TASK TO COMPLETE: Transcribe every line from the one containing "Task: Click the 启用 status in the bus row" through the end of the records below, exactly, but not the pictures.
[[ MATERIAL PROVIDED open ]]
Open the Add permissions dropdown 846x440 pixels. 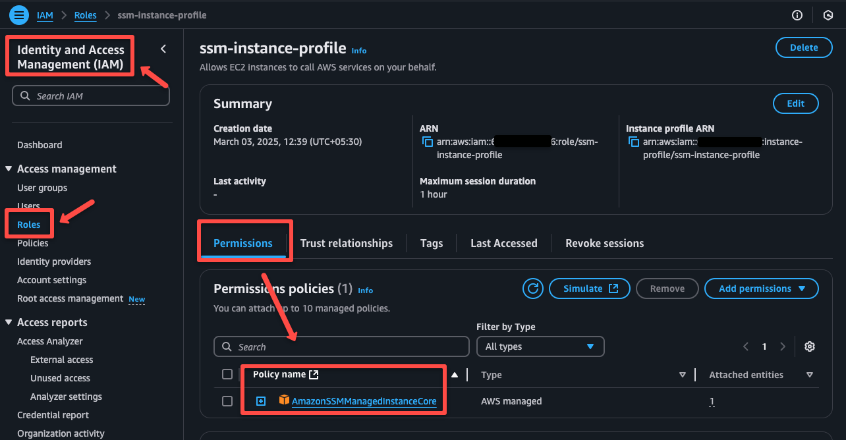[761, 288]
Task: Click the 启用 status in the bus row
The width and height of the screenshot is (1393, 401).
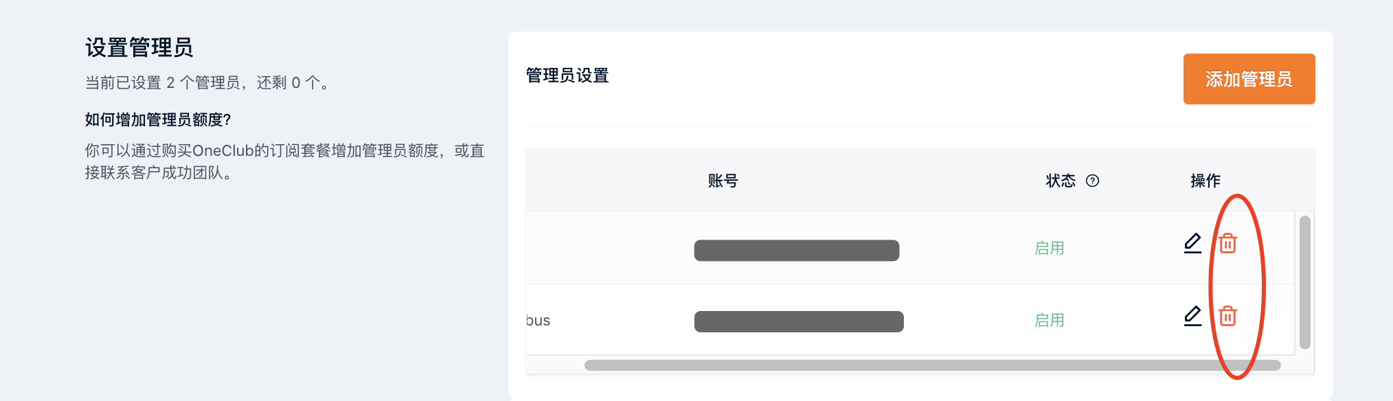Action: 1050,320
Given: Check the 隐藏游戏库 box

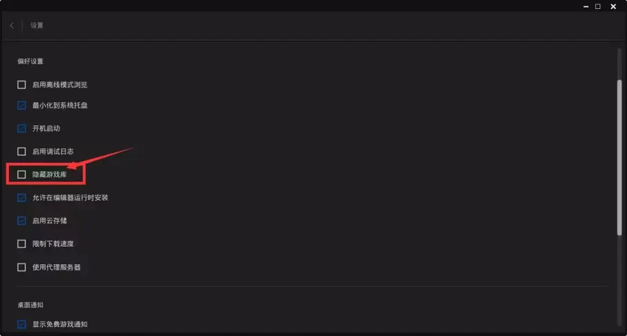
[[ MATERIAL PROVIDED closed ]]
EXERCISE RESPONSE:
Task: Click the 启用 status in the bus row
The width and height of the screenshot is (1393, 401).
Action: 1050,320
Given: Check the 隐藏游戏库 box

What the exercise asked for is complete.